## 対象テキスト:
企業の心臓部といっていいデータセンター。その構築に新たな変化が見られる。Google、Facebookなど技術に精通しており明確なビジョンがあり、標準化された技術ではなく、固有のニーズをもちハイボリュームという”ハイパースケール”の潮流だ。
Dellは8月、この潮流を活用したい企業向けに新しい事業部門「データセンタースケーラブルソリューション(DSS)」をエンタープライズソリューションズ内に立ち上げた。数年来の成功例を土台にしたもので、ハイパースケールの下を狙う。同時に、エンタープライズ分野の強化とサーバ世界シェアトップに向けた弾みにするという狙いもあるようだ。
グローバルローンチに合わせて来日したDellエンタープライズソリューションズ事業部ワールドワイド・セールス及び戦略担当プレジデントのBrian Humphries氏に話を聞いた。

Dellエンタープライズソリューション事業部でワールドワイド・セールス及び戦略担当プレジデントのBrian Humphries氏(右)とアジア太平洋・日本地区でエンタープライズソリューション事業部のバイスプレジデントを務めるPeter Marrs氏(左)
――データセンタースケーラブルソリューション(DSS)を立ち上げた。この背景は?
業界のトレンドの1つとして、ハイパースケール企業の誕生がある。Microsoft、Amazon、Googleなどが代表例で、標準化されたものではなくカスタムのIT要件があり、かつ規模が大きいところだ。百人、場合によっては千人単位のITスタッフを抱え、自分たちが必要としているものを熟知しており、独自の要件を満たすものを求めている。
われわれはこのような企業のニーズを早期から感知しており、8年前に事業部内にDellデータセンターソリューション(DCS)を立ち上げた。DCSは成功し、今回ここで培った経験を活用する部門としてDSSを正式に発足させた。ターゲットは、ハイパースケール企業より少し規模が小さい企業だ。
これらの企業は独自のニーズがあり、目指すものが明確で、GoogleやAmazonを模倣したいが、リソースがないという課題を抱えている。完全にカスタムではなく、セミカスタムとなる。
市場のニーズを探るために社内で1年前に”ステルスモード”としてローンチしたところ、100社以上の顧客を獲得した。結果として、Dell社内でこれまでで最も急成長した事業となった。そこでさらに投資を行い、今回正式に部門として発表した。ハイパースケール向けのDCSも並行して継続する。

## 提供データ:
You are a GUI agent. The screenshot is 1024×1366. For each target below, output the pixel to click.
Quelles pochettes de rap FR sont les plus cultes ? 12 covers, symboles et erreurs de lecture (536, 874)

## 取り組む作業:
(a) DellのDSSに関する記事の「企業の心臓部といっていいデー」から下へ「より少し規模が小さい企業だ。」までの部分を、「ハイパースケール」を「超大規模」に改めて更新した形で書き出してください。
(b) DellのDSSに関する記事によると、DellがDellデータセンターソリューション(DCS)を立ち上げたのは何年前ですか?
(c) DellのDSSに関する記事を、最後の文の後から引き継いで書き進めてもらえますか?

## 記述した解答:
(a)
企業の心臓部といっていいデータセンター。その構築に新たな変化が見られる。Google、Facebookなど技術に精通しており明確なビジョンがあり、標準化された技術ではなく、固有のニーズをもちハイボリュームという”超大規模”の潮流だ。
Dellは8月、この潮流を活用したい企業向けに新しい事業部門「データセンタースケーラブルソリューション(DSS)」をエンタープライズソリューションズ内に立ち上げた。数年来の成功例を土台にしたもので、超大規模の下を狙う。同時に、エンタープライズ分野の強化とサーバ世界シェアトップに向けた弾みにするという狙いもあるようだ。
グローバルローンチに合わせて来日したDellエンタープライズソリューションズ事業部ワールドワイド・セールス及び戦略担当プレジデントのBrian Humphries氏に話を聞いた。

Dellエンタープライズソリューション事業部でワールドワイド・セールス及び戦略担当プレジデントのBrian Humphries氏(右)とアジア太平洋・日本地区でエンタープライズソリューション事業部のバイスプレジデントを務めるPeter Marrs氏(左)
――データセンタースケーラブルソリューション(DSS)を立ち上げた。この背景は?
業界のトレンドの1つとして、超大規模企業の誕生がある。Microsoft、Amazon、Googleなどが代表例で、標準化されたものではなくカスタムのIT要件があり、かつ規模が大きいところだ。百人、場合によっては千人単位のITスタッフを抱え、自分たちが必要としているものを熟知しており、独自の要件を満たすものを求めている。
われわれはこのような企業のニーズを早期から感知しており、8年前に事業部内にDellデータセンターソリューション(DCS)を立ち上げた。DCSは成功し、今回ここで培った経験を活用する部門としてDSSを正式に発足させた。ターゲットは、超大規模企業より少し規模が小さい企業だ。

(b) 8年前です。

(c)
――どのような業種でセミカスタムのニーズが高いのか?将来的にメインストリームになる可能性は?
潜在ニーズがあるのは、石油ガス、ウェブ技術、研究リサーチ、通信サービス事業者、ホスティング事業者などで、ハイパースケール企業も一部含まれる。
コンシューマー級のハードドライブのあるサーバ、特別なOSを利用したいなど顧客のニーズはさまざまだ。多くはAmazonやGoogleが何をやっているのかをよく調べている次世代のITをもつ企業だ。
例えばインド最大のECサイトであるFlipkartは、DSSとハイパーコンバージドインフラの事例だ。インドはECで中国に次ぐ世界2番目の成長率を誇り、将来の成長に対応できるアーキテクチャを必要としていた。シャーシからサーバまでインフラ管理に加え、特別な電源管理、特別なグラフィックカードを利用したいというニーズがあり、これを満たすPowerEdgeサーバ3万台を4週間で実装した。
この手法がメインストリームになるかというと、そうではないだろう。だが確実に増えている。われわれはこの市場を60億ドル規模と見ている。成長率は年10%を上回る。
――市場戦略は?
エンジニア、セールス、サプライチェーンなどの観点からその分野に精通した専門家を集めたチームを作り、顧客のニーズに応じる。規模のスケールに合わせてチームを増やす。
製品としては、PowerEdgeサーバや既存のDCSポートフォリオを活用する。